Les hurlements du mastodonte aux traits durs lui parviennent diffus, comme filtrés par un casque anti-bruit. Elle voit ses lèvres masculines, peu charnues et sèches, bouger presque au ralenti, tandis que son cœur tambourine et qu'elle tente de se convaincre qu'elle n'a pas besoin de ressentir cette pression infernale qui lui enserre la poitrine. Ce n'est qu'un test. Douce litanie qu'elle se répète silencieusement, en vain.

L'aspirant essaie de rester digne sous l'agression extérieure. Droit comme un piquet, le poing collé contre son sternum, les yeux fixant un point invisible devant lui. Il ne bronche pas. Il prend la vague de reproches en pleine figure et s'il est blessé par les propos de l'examinateur, il n'en laisse rien paraître. Son visage reste parfaitement stoïque, même quand on lui crie de prendre ses affaires et de s'en aller fissa.
Triste contraire, une jeune femme éclate en sanglots, au même moment, alors que des propos similaires lui sont tenus. On l'attaque sur sa féminité, en crachant que son émotionnel ne lui permettrait pas de tenir une heure sous pression. Elle serre les dents, essayant probablement de retenir les flots qui menacent de déborder. Dernière tentative de leur montrer qu'ils ont tort. Son regard se perd sur le sol, honteux.

« Identifiez-vous, recrue. »

Un sursaut lui échappe, alors qu'elle tire ses yeux de la scène désastreuse pour les poser sur l'examinateur qui vient de se placer dans son champ de vision. Prudemment, il a préféré rester à une certaine distance de la trajectoire potentielle du rayon.
Les recrues, triées sur le volet avant même d'être autorisées à passer ce dernier examen, sont préalablement formées au tir. Elles suivent une session ou deux d'explications et d'exercices pratiques, afin que chacun ait des chances égales et pour éviter les risques d'accident lors de la présentation. Le tout de manière interne, puisque le port d'armes est interdit sur Hynis. D'ailleurs, ces dernières ne circulent pas dans la population ; même au niveau de certains réseaux, l'attention de la Garde est infaillible. La population doit se savoir en sécurité, quoiqu'il arrive.

« Walberg. Lexi.
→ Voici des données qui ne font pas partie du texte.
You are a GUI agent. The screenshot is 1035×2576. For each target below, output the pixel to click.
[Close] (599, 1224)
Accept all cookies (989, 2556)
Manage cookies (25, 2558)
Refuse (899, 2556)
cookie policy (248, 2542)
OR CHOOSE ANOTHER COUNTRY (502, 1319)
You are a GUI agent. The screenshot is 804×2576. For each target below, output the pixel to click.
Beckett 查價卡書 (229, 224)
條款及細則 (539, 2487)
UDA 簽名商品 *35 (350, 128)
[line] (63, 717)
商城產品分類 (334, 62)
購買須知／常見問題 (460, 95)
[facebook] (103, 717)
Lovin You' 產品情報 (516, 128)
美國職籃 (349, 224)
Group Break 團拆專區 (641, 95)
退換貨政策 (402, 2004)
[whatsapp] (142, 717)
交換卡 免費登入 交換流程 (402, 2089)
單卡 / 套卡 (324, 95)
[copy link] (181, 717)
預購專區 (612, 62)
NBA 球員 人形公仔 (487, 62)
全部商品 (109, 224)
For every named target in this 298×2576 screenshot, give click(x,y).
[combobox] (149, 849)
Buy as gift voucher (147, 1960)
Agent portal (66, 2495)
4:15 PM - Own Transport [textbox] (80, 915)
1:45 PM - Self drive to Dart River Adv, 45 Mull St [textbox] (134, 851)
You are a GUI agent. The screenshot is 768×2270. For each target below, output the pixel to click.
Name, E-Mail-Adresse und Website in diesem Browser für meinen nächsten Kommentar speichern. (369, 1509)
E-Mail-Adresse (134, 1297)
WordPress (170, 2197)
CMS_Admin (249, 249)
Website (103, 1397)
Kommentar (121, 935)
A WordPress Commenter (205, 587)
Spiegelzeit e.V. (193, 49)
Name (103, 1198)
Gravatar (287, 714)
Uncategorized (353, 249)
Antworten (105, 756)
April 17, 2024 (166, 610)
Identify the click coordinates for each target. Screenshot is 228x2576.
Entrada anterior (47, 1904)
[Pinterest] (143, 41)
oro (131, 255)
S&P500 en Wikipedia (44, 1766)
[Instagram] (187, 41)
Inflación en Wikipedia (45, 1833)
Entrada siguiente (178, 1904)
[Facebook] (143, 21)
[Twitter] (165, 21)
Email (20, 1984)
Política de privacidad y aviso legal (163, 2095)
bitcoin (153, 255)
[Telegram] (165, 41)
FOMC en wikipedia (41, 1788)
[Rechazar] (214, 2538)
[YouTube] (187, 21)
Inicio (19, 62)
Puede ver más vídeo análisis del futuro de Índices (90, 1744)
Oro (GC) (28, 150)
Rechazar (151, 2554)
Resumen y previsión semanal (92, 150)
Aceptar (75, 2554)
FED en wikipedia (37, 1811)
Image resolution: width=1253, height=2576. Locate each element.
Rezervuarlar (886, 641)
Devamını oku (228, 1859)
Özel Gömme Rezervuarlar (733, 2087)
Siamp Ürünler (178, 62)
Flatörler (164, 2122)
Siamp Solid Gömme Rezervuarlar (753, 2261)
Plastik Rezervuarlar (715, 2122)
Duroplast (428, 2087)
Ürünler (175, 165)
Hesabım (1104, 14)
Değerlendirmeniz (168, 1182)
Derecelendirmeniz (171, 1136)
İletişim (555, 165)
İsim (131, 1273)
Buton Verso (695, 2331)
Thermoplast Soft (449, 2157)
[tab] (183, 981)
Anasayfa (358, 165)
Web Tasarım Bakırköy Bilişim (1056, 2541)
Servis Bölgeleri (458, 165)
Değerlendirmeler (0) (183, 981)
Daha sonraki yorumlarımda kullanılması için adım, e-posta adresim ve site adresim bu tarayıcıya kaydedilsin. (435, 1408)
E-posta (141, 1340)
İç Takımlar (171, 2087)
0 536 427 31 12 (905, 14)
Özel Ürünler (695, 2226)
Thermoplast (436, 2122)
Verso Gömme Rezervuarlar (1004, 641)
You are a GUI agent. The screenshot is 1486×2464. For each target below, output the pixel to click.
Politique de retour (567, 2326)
Matricule 0513-A. »

Respectueusement - il ne s'agirait pas de se faire remarquer si rapidement, la réponse ne tarde pas à franchir les lèvres de la jeune femme. Elle a parlé d'un ton assuré, presque brusque, tandis que ses yeux n'ont pas quitté ce point invisible qu'elle fixe devant elle, à l'instar des autres recrues. Ça ne l'a pas empêchée de croiser le regard de son supérieur, de plonger momentanément dans le gris orageux des pupilles de l'homme. Ça ne l'a pas non plus empêchée d'imaginer qu'il devait avoir la trentaine, ni de se dire qu'il était beau, malgré la dureté de ses traits. L'aura frigide qui l'entoure, cependant, en aurait intimidé plus d'une.